Era de suponer que tras su éxito con 'Ciudad de Dios' tanto en el aspecto crítico como en el comercial, Fernando Meirelles sería atrapado por las redes de Hollywood. Su primera incursión norteamericana es la adaptación del best-seller de John Le Carré 'The Constant Gardener'. En ella la acción se sitúa en África, y narra cómo un hombre investiga la violenta muerte de su esposa, y los problemas que esa investigación acarreará. Esa es su premisa argumental porque desde luego en la película pasan muchas más cosas, y el enfoque que le da el director es de lo más acertado del film.

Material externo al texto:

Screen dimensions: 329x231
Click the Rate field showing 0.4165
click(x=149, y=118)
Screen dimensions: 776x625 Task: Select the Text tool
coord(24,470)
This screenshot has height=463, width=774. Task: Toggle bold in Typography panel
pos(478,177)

A medio camino entre la trama criminal y una bella historia de amor, Meirelles opta por narrar la película con numerosos flashbacks, haciendo interesante un relato que de estar contado en orden cronológico sería un eterno aburrimiento. Y el tedio es algo de lo que no puede escapar el film, pues tarda casi una hora en arrancar, lo cual es bastante, aunque eso sí, después levanta el vuelo de forma increíble, hasta unos minutos finales verdaderamente hermosos, donde aparte de la resolución de la historia, el director no oculta unas gotas de denuncia, que quizá sean demasiado obvias, pero no molestan, por su enérgica puesta en escena.

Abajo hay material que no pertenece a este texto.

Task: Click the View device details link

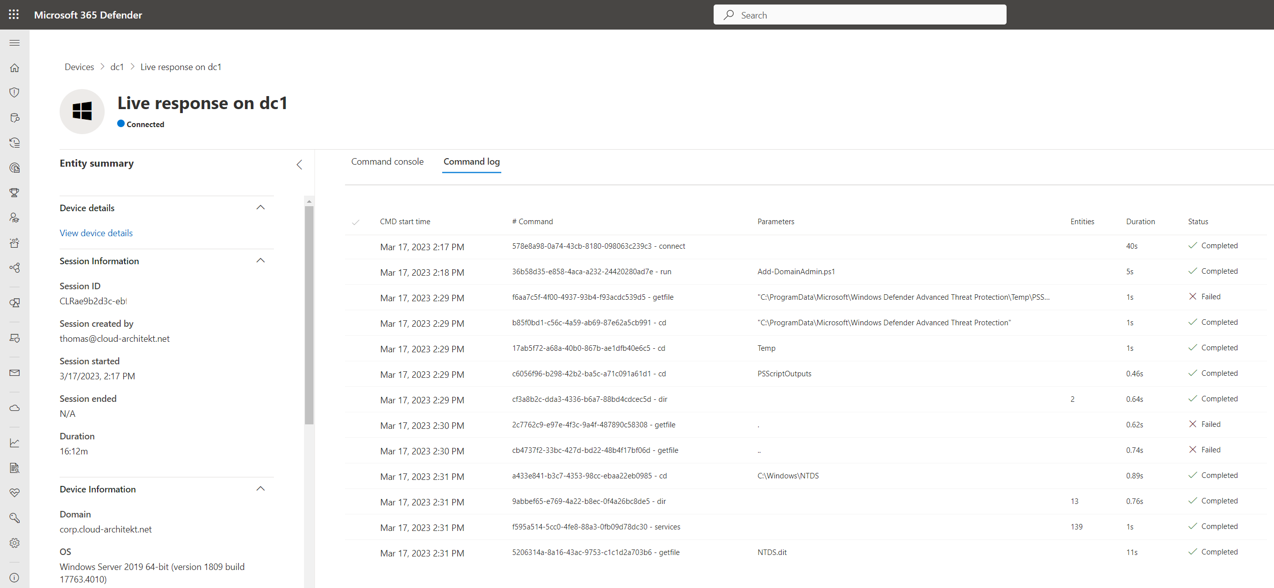Action: (96, 233)
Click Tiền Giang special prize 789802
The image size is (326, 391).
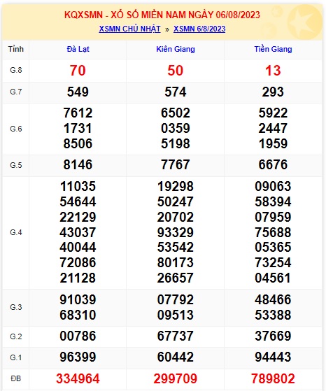pos(273,378)

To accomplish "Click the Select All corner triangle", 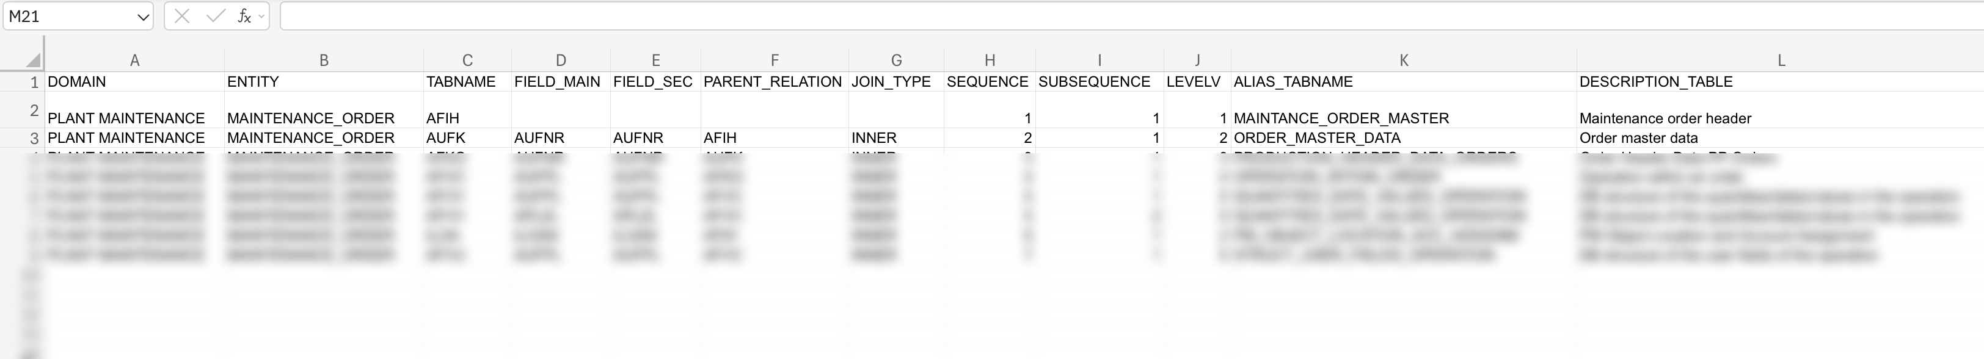I will pos(32,60).
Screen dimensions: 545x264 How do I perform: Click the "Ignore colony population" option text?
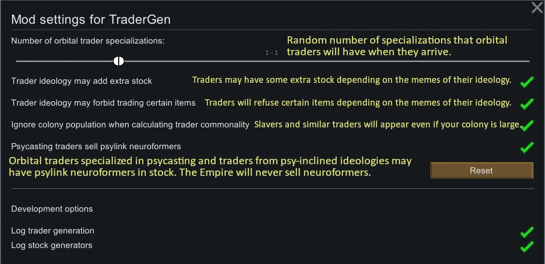130,124
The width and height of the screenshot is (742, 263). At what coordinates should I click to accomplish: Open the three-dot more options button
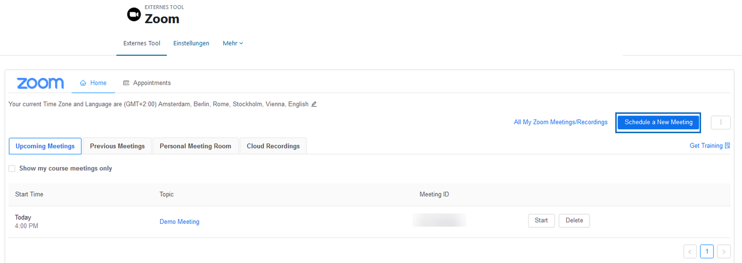pyautogui.click(x=721, y=122)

Una puesta en escena que en momentos juega en contra de la película, porque Meirelles no deja quieta la cámara ni un solo instante, y a veces eso resulta excesivamente mareante, puesto que no aporta nada al film, aunque lo curioso es que en otros momentos ese tratamiento le queda muy bien, sobre todo en lo referente a la sensacional historia de amor entre los dos personajes principales.

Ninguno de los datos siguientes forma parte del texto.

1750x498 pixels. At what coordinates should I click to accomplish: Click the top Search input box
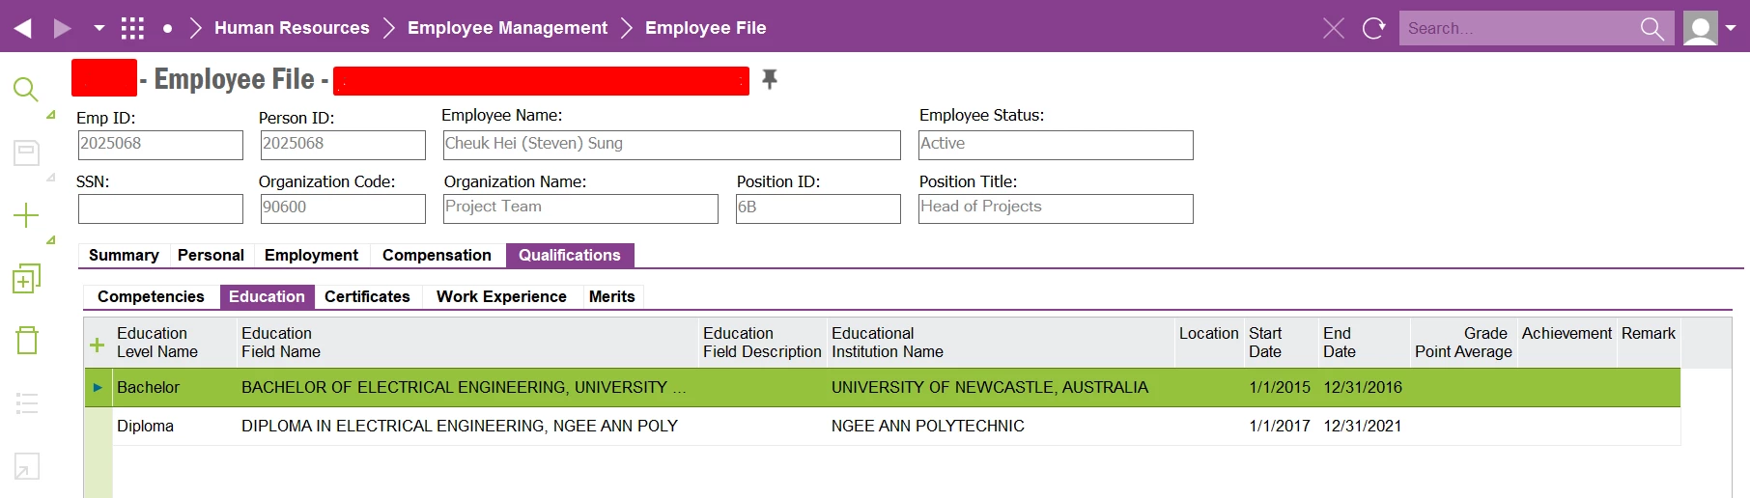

La película está interpretada por una estupenda Rachel Weisz y un, por momentos, inexpresivo Ralph Fiennes, cuya interpretación creo que no está a la altura del resto del reparto, donde nos encontramos con unos magníficos y entregados Danny Huston, Pete Postlethwaite y Billy Nighy, del cual hubiera sido de agradecer un poco más de intervención.
Una película que a pesar de sus virtudes podría haber estado mucho mejor, si no fuera porque en algunos momentos se ve ahogada por toda su parafernalia técnica, de la que destacaría un habilidoso y dinámico mantaje, obra de Claire Simpson; una extraordinaria fotografía (aunque si a estas alturas si una película no tiene buena fotografía, apaga y vámonos) de César Charlone y una banda sonora compuesta por uno de nuestros mejores músicos, un inspirado Alberto Iglesias.